World Cup Live: Germany vs. Spain

With the hardened, entrenched word “underachiever” at last pried from its reputation and flung into its past, Spain systematically topped Germany on Wednesday night in Durban and went streaming into the glamorous soccer nation’s first-ever World Cup final. 

La Furia Roja will oppose the Netherlands on Sunday night because it habitually hogged the ball from a German attack that had splurged for 13 goals, because the humble central defender Carles Puyol scored a rare goal on a header off a corner in the 73rd minute, and because it clearly possesses a collective gut much sturdier than reputed.

In tense, thick knockout-round wins over Portugal, Paraguay and Germany – all 1-0 finishes – Spain displayed a patience noteworthy for a side that prefers to score and score gorgeously. Averting frustration, it scored finally in the 63rd, 83rd and 73rd minutes of those matches and gave itself a chance to become the first national team since West Germany in 1972-74 to win a European Championship and a World Cup in succession.

Against Germany, Spain’s goal finally came after it spent the match doing precisely what manager Vicente del Bosque intended, using its knack for ground passing and possession to keep the ball from a Germany which had scored four times on Australia, four times on England and four times on Argentina in a dazzling showing last Saturday. After a first half with only one real chance on goal – Spain’s main scorer David Villa up close against German goalkeeper Manuel Neuer, who saved adroitly – the Spanish heightened their assault pretty much right out of the gate in the second half, even if Germany did render Villa mostly muffled.

This figured to lend them either a winning goal or a profound heartbreak, but for once in Spain’s tortured World Cup history, the former came. It came shortly after Xabi Alonso’s two reasonably clear shots from afar blasted wide of the mark, and it came just after Andres Iniesta worked one of his trademark velvet possessions of the left edge of the box.

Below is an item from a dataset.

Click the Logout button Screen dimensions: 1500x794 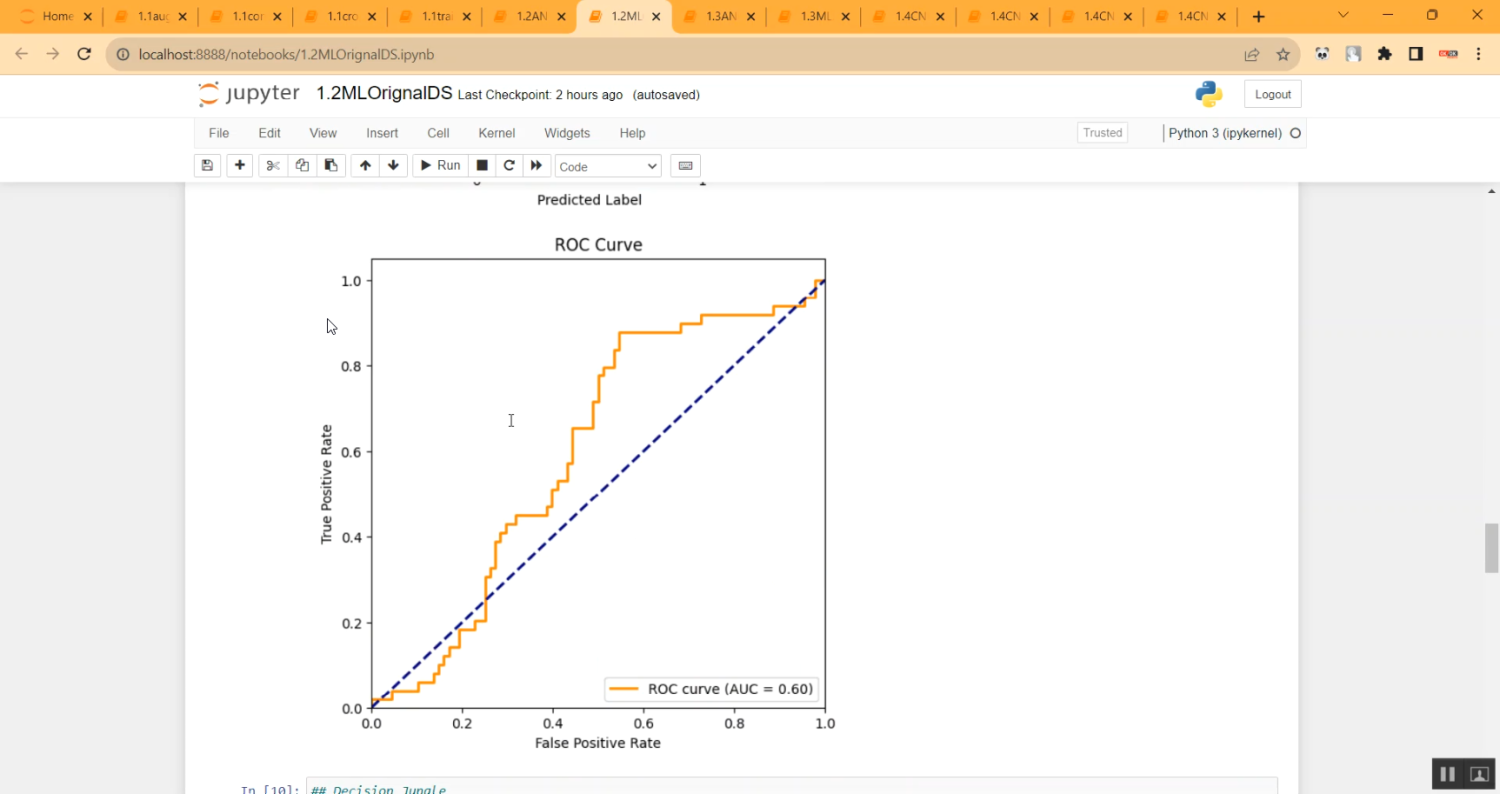click(1272, 94)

Working his way down to the end line there, Iniesta tried a cross against the gathering German defense, ricocheting the ball off one of the defenders to set up a corner from the left. Xavi took that corner, and it sailed and curled above the wall of players until it found the last guy lunging behind the masses, Puyol, with his amply haired head and his 32 years of age. Puyol may have scored only 11 goals in his life playing for Barcelona and Spain, and only two goals in 88 previous caps for Spain, but this time the defender showed his aerial skills and shipped a header above the reacting throng and into the back right corner of the goal, well out of Neuer’s lurching reach.

From there, Spain merely had to hold on for 17 minutes plus three of added time, and while Germany’s capable surges lent the match fleeting bits of suspense, the Germans never did produce a shot that asked a lot of Iker Casillas, the Spanish goalkeeper. Germany’s mandatory desperation did, however, allow for some stirring Spanish counter-attacks, one of which featured an 82nd-minute run from Pedro, the 22-year-old who had started for the Euro 2008 and Liverpool star Fernando Torres. Sensing a clincher and World Cup glory, however, Pedro evidently didn’t even notice that as he battled Arne Friedrich along his way, Torres lurked all lonely to his left in the box, having come on as a 80th-minute substitute after struggling across four matches as a starter because he recovers from two knee surgeries.

Pedro lost possession, then apologized to Torres, then came off perhaps as penance, but Spain did hold on and did create yet another upending in the World Cup process. It had arrived in early June as a co-favorite (with Brazil) and had quickly lost to Switzerland to foment angst at home, but it had clawed its way through to its first modern World Cup semifinal to find itself a popular underdog against a suddenly scorching Germany. Yet it had won that, too, because it has a wealth of talent on the ball but also, by now, a sturdy gut.